# Left cosets

• Jan 11th 2010, 09:22 AM
Amer
Left cosets
find all left coset taking the subgroup generated by $<(1,2)>$

the group is $\mathbb{Z}_2\times \mathbb{Z}_4$

we have the subgroup $h={(0,0),(1,2)}$

$\mathbb{Z}_2\times \mathbb{Z}_4 =[(0,0),(0,1),(0,2),(0,3),(1,0),(1,1),(1,2),(1,3)]$

I take all elements not in h and add them to h to get the left coset but I have repeated elements so how I can chose elements such that I do not have repeated ones

the book said

$h+(0,0) = h$

$h+(1,0)$

$h+(0,1)$

$h+(1,1)$

how the book take these elements can you help
is there a way to chose these elements (Thinking)
• Jan 11th 2010, 09:33 AM
Drexel28
Quote:

Originally Posted by Amer
find all left coset taking the subgroup generated by $<(1,2)>$

the group is $\mathbb{Z}_2\times \mathbb{Z}_4$

we have the subgroup $h={(0,0),(1,2)}$

$\mathbb{Z}_2\times \mathbb{Z}_4 =[(0,0),(0,1),(0,2),(0,3),(1,0),(1,1),(1,2),(1,3)]$

I take all elements not in h and add them to h to get the left coset but I have repeated elements so how I can chose elements such that I do not have repeated ones

the book said

$h+(0,0) = h$

$h+(1,0)$

$h+(0,1)$

$h+(1,1)$

how the book take these elements can you help
is there a way to chose these elements (Thinking)

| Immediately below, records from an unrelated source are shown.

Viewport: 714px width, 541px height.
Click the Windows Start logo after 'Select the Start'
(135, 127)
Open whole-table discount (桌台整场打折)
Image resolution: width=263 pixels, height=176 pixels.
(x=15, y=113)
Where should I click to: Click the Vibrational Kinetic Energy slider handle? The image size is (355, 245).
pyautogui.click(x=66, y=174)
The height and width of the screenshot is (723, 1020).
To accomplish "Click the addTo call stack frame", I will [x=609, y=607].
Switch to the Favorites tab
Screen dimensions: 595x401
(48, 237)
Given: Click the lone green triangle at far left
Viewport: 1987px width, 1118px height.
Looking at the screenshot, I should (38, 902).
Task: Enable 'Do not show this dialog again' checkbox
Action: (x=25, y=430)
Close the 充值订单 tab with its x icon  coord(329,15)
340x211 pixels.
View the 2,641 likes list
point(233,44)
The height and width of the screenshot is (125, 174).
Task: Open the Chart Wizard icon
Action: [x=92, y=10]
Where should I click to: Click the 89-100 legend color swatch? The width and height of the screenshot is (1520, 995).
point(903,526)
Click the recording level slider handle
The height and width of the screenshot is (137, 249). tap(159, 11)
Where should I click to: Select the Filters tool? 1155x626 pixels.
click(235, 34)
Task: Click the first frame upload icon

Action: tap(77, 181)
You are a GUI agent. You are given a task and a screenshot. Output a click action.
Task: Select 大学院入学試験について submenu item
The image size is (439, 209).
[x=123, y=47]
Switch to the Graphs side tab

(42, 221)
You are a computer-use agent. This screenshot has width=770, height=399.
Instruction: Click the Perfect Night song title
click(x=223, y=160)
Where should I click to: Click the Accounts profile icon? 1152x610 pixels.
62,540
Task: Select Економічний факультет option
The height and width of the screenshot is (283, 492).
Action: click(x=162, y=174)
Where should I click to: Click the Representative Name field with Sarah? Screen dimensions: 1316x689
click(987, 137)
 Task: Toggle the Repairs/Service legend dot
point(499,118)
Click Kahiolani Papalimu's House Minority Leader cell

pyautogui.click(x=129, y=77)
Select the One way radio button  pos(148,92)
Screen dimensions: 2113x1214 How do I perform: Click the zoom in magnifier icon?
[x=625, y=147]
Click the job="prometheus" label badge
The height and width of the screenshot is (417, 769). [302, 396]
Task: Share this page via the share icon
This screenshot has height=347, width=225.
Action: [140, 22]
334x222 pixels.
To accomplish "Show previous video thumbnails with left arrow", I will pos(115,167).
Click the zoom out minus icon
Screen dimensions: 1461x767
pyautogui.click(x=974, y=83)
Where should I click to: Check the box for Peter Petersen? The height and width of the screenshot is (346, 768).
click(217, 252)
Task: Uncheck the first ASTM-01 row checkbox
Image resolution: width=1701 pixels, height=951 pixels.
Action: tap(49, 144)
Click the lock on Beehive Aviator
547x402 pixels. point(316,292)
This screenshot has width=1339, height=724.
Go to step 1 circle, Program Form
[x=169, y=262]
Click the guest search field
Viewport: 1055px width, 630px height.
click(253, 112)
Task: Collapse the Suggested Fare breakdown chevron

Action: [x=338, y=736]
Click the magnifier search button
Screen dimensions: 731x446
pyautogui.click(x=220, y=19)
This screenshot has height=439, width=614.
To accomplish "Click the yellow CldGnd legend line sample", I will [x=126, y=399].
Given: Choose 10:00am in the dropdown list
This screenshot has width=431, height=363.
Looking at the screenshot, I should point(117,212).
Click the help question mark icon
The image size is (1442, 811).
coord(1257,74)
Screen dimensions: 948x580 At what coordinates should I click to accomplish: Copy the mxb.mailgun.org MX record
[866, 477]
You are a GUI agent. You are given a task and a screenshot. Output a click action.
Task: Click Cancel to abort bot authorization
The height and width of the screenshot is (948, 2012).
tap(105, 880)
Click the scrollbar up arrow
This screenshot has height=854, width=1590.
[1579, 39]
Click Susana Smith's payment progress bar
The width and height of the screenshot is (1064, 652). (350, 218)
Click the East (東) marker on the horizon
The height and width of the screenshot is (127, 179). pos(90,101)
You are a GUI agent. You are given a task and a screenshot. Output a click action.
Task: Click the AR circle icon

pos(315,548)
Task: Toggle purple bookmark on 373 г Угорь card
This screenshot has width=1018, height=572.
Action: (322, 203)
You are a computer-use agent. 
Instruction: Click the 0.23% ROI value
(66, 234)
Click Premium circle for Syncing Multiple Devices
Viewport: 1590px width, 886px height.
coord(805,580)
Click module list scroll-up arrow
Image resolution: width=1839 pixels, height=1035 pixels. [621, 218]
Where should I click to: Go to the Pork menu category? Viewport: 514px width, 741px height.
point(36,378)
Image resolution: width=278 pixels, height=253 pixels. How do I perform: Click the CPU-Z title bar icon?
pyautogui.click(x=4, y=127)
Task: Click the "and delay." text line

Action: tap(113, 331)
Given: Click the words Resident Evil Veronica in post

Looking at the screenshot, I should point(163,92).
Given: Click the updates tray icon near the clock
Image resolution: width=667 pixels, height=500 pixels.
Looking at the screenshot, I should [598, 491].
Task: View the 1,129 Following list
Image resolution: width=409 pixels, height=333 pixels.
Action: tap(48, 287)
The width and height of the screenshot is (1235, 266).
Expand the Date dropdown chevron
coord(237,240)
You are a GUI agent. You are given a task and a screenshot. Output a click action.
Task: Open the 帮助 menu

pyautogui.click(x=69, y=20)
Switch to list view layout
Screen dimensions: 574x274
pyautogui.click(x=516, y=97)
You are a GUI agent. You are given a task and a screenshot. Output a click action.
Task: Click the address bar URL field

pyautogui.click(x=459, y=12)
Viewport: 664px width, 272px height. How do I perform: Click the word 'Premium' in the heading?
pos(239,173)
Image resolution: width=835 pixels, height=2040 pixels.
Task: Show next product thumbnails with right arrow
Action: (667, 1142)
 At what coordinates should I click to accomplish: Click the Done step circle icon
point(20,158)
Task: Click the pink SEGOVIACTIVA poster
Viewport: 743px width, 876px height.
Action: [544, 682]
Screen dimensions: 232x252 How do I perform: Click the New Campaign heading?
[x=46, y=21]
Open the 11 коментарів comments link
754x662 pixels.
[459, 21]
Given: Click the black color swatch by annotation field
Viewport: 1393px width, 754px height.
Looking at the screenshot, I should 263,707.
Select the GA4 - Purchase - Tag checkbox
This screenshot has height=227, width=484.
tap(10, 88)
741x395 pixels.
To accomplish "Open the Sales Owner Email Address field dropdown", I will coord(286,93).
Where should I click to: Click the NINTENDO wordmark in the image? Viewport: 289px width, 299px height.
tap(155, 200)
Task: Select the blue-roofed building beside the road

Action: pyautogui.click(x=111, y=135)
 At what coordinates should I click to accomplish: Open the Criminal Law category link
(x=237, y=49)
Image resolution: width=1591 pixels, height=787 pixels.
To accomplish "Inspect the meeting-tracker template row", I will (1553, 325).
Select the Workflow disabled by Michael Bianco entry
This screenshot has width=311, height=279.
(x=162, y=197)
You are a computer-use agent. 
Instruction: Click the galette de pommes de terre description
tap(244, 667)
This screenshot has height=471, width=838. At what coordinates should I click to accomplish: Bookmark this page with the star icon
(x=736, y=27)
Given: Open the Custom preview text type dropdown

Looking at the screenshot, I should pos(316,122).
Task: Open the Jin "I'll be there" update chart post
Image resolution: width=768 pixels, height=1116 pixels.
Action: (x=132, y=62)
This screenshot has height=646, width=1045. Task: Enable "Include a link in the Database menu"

Do you know Lagrange's theorem? Since $\left|\mathbb{Z}_2\oplus \mathbb{Z}_4\right|=8$ and $\text{ord }\left(1,2\right)=2\implies\left|\left \langle \left(1,2\right)\right \rangle\right|=2$ we mus only find $\frac{8}{2}=4$ subgroups. And, since the subgroup itself is always a coset we must only find three more subgroup. So how about the four cosets $\left\langle \left(1,2\right)\right \rangle=H,\left(1,1\right)+H,\left(0,2\right)+H,\l eft(0,3\right)+H$?

There is no diehard way, that I know to pick the elements. In this case, and some others, you can eye-ball the subgroup to see what will give you distinct cosets.
• Jan 11th 2010, 09:41 AM
Amer
Quote:

Originally Posted by Drexel28
Do you know Lagrange's theorem? Since $\left|\mathbb{Z}_2\oplus \mathbb{Z}_4\right|=8$ and $\text{ord }\left(1,2\right)=4\implies\left|\left \langle \left(1,2\right)\right \rangle\right|=2$ we mus only find $\frac{8}{2}=4$ subgroups. And, since the subgroup itself is always a coset we must only find one more subgroup. So how about the four cosets $\left\langle \left(1,2\right)\right \rangle=H,\left(1,1\right)+H,\left(0,2\right)+H,\l eft(0,3\right)+H$?

There is no diehard way, that I know to pick the elements. In this case, and some others, you can eye-ball the subgroup to see what will give you distinct cosets.

I know it, and I know I have 4 subgroups in the left coset

it is clear now thank you very much :)
• Jan 11th 2010, 09:43 AM
Drexel28
Quote:

Originally Posted by Amer
I know it, and I know I have 4 subgroups in the left coset

it is clear now thank you very much :)

I made a typo! I'm sure you paid no mind to it, but I though I should point it out.